The physiology of waterborne silver toxicity in freshwater rainbow trout (Oncorhynchus mykiss). 2. The effects of silver thiosulfate
Abstract
The physiological responses of adult rainbow trout to a high level (30,000 μg l-1) of waterborne silver complexed by thiosulfate [Ag(S2O3)(n)-] as occurs in photoprocessing effluent, were compared with the responses to a low level of ionic Ag+ (10 μg l-1 as AgNO3). Ag(S2O3)(n)- was synthesized by combining one mole part AgCl with four mole parts of Na2S2O3; responses to an equivalent level of Na2S2O3 alone (1.11 mM) were examined as a control. Under flow-through conditions in moderately hard freshwater, 97% occurred as Ag(S2O3)23-, 3% as AgS2O3-, and a negligible fraction as ionic Ag+ (< 0.003 μg l-1).

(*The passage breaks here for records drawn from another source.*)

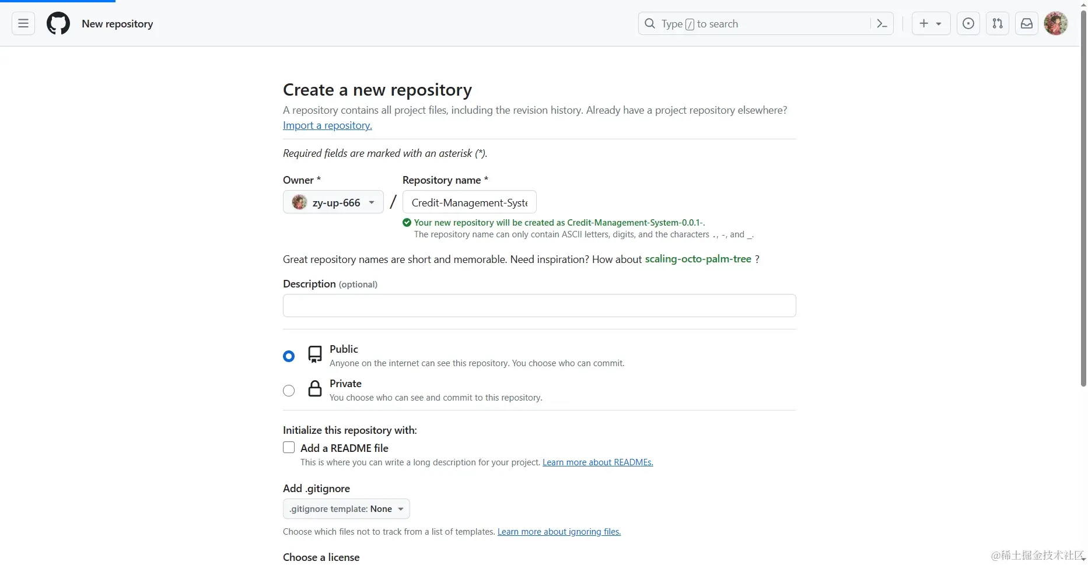Open the user profile avatar menu

pos(1056,24)
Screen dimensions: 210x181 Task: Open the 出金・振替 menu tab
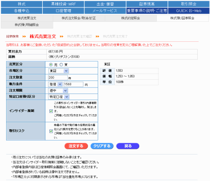105,4
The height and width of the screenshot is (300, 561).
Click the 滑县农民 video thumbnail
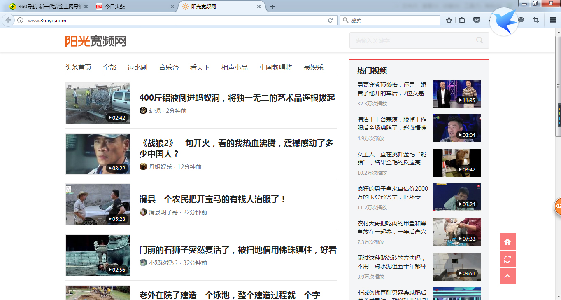point(98,204)
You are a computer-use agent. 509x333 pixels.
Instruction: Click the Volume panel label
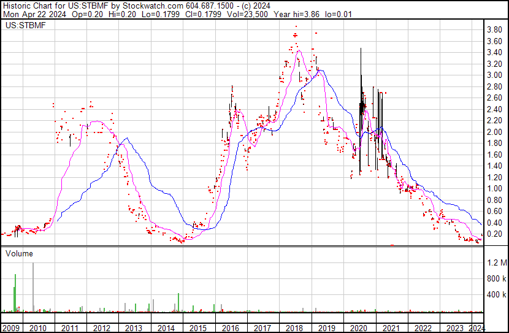20,253
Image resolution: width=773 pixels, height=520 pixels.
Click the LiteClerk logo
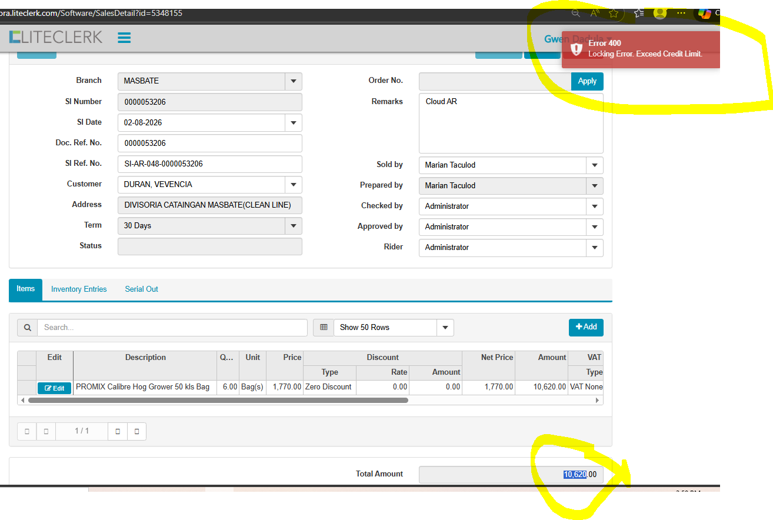(x=56, y=37)
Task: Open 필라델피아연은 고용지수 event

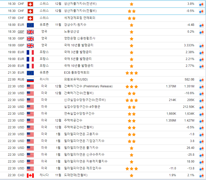Action: click(81, 134)
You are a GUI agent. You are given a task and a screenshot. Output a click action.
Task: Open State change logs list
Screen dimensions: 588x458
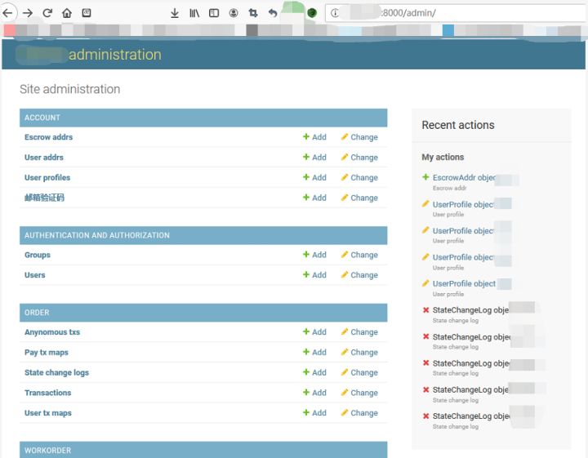coord(56,373)
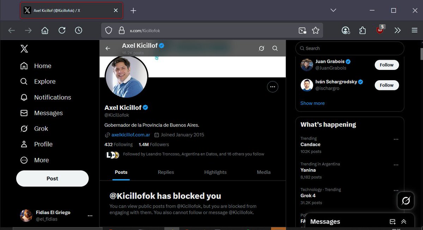The height and width of the screenshot is (230, 423).
Task: Click the Search field in the right sidebar
Action: tap(349, 48)
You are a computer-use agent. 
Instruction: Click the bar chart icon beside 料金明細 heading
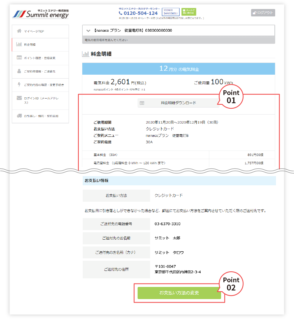point(85,54)
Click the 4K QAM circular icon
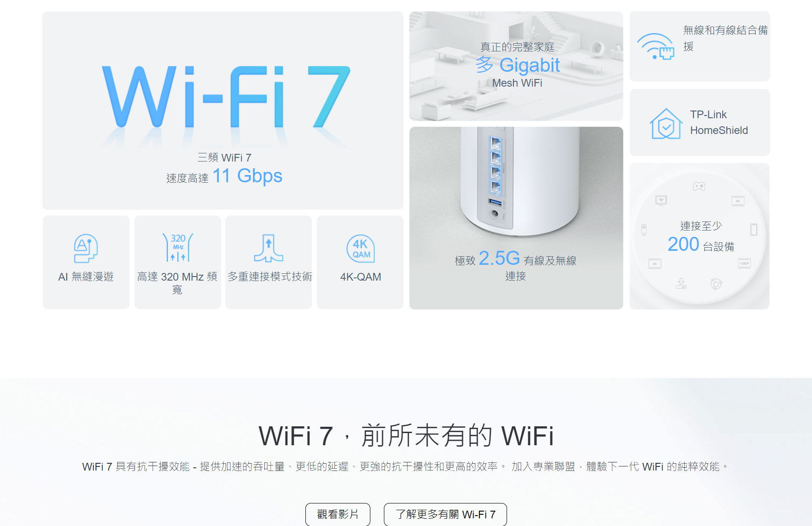 (360, 249)
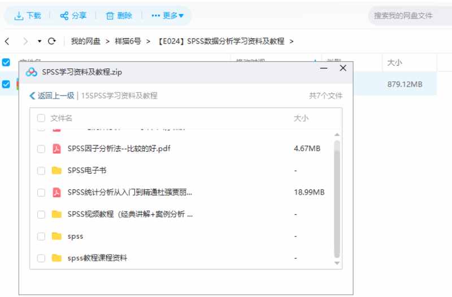This screenshot has height=297, width=452.
Task: Click PDF icon of SPSS因子分析法 file
Action: pyautogui.click(x=57, y=149)
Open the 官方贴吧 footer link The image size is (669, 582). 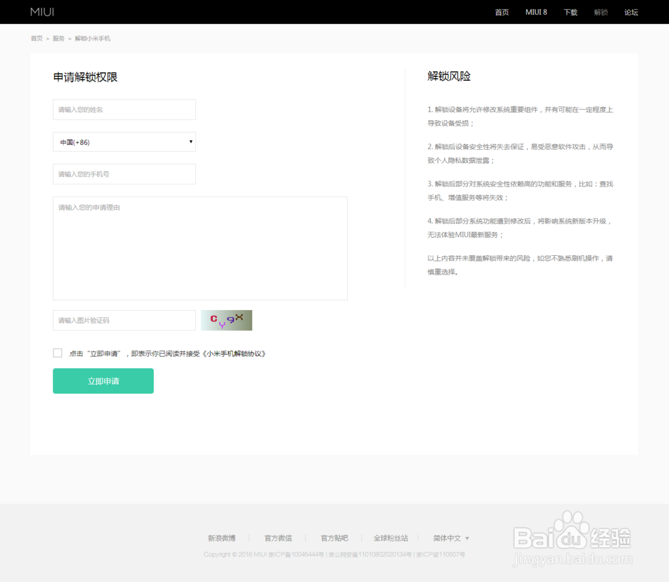click(x=335, y=538)
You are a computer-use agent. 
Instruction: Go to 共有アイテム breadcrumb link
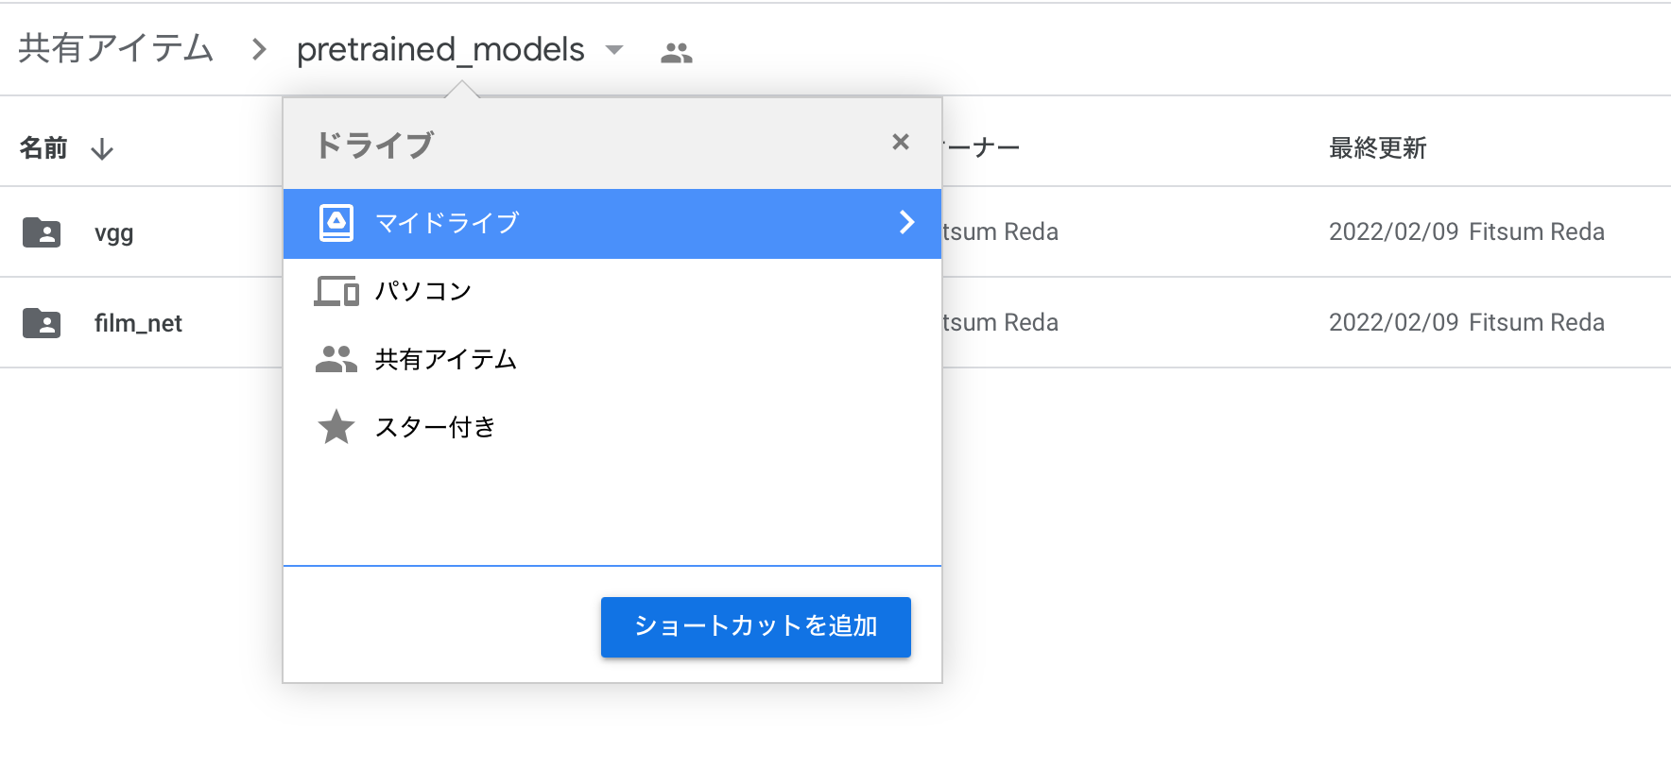click(x=116, y=49)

Whereas 10 μg l-1 Ag (as AgNO3) caused a variety of internal disturbances related to losses of plasma Na+ and Cl-, 3000-fold greater Ag(S2O3)(n)- had very minor effects - a moderate, transient metabolic alkalosis and an apparent expansion of plasma volume. Plasma glucose declined slightly, but this also occurred in Na2S2O3 controls. Plasma Na+, Cl-, Ca2+, K+, lactate, arterial blood P(O2), and P(CO2), and hematology were essentially unaffected. Nevertheless, by Day 6, total gill Ag was 3-fold greater than during AgNO3 exposure, while plasma Ag was 3-4 times greater (stabilized by Day 2). There was also two-fold greater Ag accumulation in the liver than during AgNO3 exposure, as well as accumulation in kidney, and an induction of metallothionein in liver, gills, and kidney. We conclude that acute toxic effects of waterborne silver are caused by ionic Ag+ interacting with key functions at the gill surface and not by internal Ag accumulation. Even very high levels of waterborne silver are relatively benign when complexed by thiosulfate.